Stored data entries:

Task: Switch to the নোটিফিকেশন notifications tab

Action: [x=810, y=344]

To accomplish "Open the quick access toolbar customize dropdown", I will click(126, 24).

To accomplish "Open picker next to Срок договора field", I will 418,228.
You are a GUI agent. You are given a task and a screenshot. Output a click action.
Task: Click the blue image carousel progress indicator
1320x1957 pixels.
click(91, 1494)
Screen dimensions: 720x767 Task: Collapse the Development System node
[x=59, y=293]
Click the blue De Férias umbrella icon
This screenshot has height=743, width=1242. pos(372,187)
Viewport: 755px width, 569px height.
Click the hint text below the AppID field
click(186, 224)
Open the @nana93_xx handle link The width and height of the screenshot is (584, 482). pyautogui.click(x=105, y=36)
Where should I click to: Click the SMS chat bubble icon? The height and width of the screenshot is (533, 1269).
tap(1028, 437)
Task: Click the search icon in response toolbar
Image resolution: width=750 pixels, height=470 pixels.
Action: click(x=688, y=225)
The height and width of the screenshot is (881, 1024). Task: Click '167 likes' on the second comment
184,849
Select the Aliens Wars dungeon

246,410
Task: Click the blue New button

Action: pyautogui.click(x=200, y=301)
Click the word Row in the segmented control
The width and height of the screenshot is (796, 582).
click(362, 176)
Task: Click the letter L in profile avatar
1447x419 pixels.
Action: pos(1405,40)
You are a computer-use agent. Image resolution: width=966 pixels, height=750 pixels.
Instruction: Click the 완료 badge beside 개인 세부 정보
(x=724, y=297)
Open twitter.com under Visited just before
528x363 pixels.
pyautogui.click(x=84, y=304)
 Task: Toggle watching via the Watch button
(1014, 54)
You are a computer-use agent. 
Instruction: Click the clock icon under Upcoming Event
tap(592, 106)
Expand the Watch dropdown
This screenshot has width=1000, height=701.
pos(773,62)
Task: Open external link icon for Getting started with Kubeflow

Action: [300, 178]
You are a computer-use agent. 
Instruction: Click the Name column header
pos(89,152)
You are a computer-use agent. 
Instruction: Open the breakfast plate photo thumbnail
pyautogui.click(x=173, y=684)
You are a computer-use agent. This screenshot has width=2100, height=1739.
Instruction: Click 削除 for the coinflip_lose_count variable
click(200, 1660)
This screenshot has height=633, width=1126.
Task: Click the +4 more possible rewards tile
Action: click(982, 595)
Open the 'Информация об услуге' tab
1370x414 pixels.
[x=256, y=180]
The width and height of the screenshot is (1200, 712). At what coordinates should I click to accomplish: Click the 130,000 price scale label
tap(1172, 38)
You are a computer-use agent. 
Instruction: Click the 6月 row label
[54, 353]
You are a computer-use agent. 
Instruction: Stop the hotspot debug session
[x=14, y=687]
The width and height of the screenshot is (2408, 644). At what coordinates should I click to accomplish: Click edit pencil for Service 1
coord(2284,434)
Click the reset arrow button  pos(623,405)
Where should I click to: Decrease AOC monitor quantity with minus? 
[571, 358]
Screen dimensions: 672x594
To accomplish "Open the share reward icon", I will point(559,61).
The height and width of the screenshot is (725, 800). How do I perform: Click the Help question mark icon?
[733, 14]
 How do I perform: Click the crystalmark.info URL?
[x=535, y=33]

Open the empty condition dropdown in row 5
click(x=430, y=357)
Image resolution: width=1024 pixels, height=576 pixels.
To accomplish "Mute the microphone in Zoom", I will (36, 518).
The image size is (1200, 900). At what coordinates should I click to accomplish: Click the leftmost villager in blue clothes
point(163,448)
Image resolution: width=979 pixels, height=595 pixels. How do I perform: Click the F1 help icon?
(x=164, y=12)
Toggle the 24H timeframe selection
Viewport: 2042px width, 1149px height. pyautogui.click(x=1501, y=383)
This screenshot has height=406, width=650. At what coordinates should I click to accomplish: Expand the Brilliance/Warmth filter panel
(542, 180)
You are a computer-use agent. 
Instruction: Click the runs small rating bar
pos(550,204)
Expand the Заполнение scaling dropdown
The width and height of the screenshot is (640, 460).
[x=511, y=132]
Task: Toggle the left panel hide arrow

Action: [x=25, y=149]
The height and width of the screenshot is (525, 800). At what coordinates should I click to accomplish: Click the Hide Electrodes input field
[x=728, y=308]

PROBLEM STATEMENT: Word for word, repeat every line of the data.

ANSWER:
Task: Switch to the নোটিফিকেশন notifications tab

Action: [x=810, y=344]

To accomplish "Open the quick access toolbar customize dropdown", I will click(126, 24).

To accomplish "Open picker next to Срок договора field", I will 418,228.
You are a GUI agent. You are given a task and a screenshot. Output a click action.
Task: Click the blue image carousel progress indicator
1320x1957 pixels.
click(91, 1494)
Screen dimensions: 720x767 Task: Collapse the Development System node
[x=59, y=293]
Click the blue De Férias umbrella icon
This screenshot has height=743, width=1242. pos(372,187)
Viewport: 755px width, 569px height.
Click the hint text below the AppID field
click(186, 224)
Open the @nana93_xx handle link The width and height of the screenshot is (584, 482). pyautogui.click(x=105, y=36)
Where should I click to: Click the SMS chat bubble icon? The height and width of the screenshot is (533, 1269).
tap(1028, 437)
Task: Click the search icon in response toolbar
Image resolution: width=750 pixels, height=470 pixels.
Action: click(x=688, y=225)
The height and width of the screenshot is (881, 1024). Task: Click '167 likes' on the second comment
184,849
Select the Aliens Wars dungeon

246,410
Task: Click the blue New button

Action: pyautogui.click(x=200, y=301)
Click the word Row in the segmented control
The width and height of the screenshot is (796, 582).
click(362, 176)
Task: Click the letter L in profile avatar
1447x419 pixels.
Action: pos(1405,40)
You are a computer-use agent. Image resolution: width=966 pixels, height=750 pixels.
Instruction: Click the 완료 badge beside 개인 세부 정보
(x=724, y=297)
Open twitter.com under Visited just before
528x363 pixels.
pyautogui.click(x=84, y=304)
 Task: Toggle watching via the Watch button
(1014, 54)
You are a computer-use agent. 
Instruction: Click the clock icon under Upcoming Event
tap(592, 106)
Expand the Watch dropdown
This screenshot has width=1000, height=701.
pos(773,62)
Task: Open external link icon for Getting started with Kubeflow

Action: [300, 178]
You are a computer-use agent. 
Instruction: Click the Name column header
pos(89,152)
You are a computer-use agent. 
Instruction: Open the breakfast plate photo thumbnail
pyautogui.click(x=173, y=684)
You are a computer-use agent. This screenshot has width=2100, height=1739.
Instruction: Click 削除 for the coinflip_lose_count variable
click(200, 1660)
This screenshot has height=633, width=1126.
Task: Click the +4 more possible rewards tile
Action: click(982, 595)
Open the 'Информация об услуге' tab
1370x414 pixels.
[x=256, y=180]
The width and height of the screenshot is (1200, 712). At what coordinates should I click to accomplish: Click the 130,000 price scale label
tap(1172, 38)
You are a computer-use agent. 
Instruction: Click the 6月 row label
[54, 353]
You are a computer-use agent. 
Instruction: Stop the hotspot debug session
[x=14, y=687]
The width and height of the screenshot is (2408, 644). At what coordinates should I click to accomplish: Click edit pencil for Service 1
coord(2284,434)
Click the reset arrow button  pos(623,405)
Where should I click to: Decrease AOC monitor quantity with minus? 
[571, 358]
Screen dimensions: 672x594
To accomplish "Open the share reward icon", I will point(559,61).
The height and width of the screenshot is (725, 800). How do I perform: Click the Help question mark icon?
[733, 14]
 How do I perform: Click the crystalmark.info URL?
[x=535, y=33]

Open the empty condition dropdown in row 5
click(x=430, y=357)
Image resolution: width=1024 pixels, height=576 pixels.
To accomplish "Mute the microphone in Zoom", I will (36, 518).
The image size is (1200, 900). At what coordinates should I click to accomplish: Click the leftmost villager in blue clothes
point(163,448)
Image resolution: width=979 pixels, height=595 pixels. How do I perform: Click the F1 help icon?
(x=164, y=12)
Toggle the 24H timeframe selection
Viewport: 2042px width, 1149px height. pyautogui.click(x=1501, y=383)
This screenshot has height=406, width=650. At what coordinates should I click to accomplish: Expand the Brilliance/Warmth filter panel
(542, 180)
You are a computer-use agent. 
Instruction: Click the runs small rating bar
pos(550,204)
Expand the Заполнение scaling dropdown
The width and height of the screenshot is (640, 460).
[x=511, y=132]
Task: Toggle the left panel hide arrow

Action: [x=25, y=149]
The height and width of the screenshot is (525, 800). At what coordinates should I click to accomplish: Click the Hide Electrodes input field
[x=728, y=308]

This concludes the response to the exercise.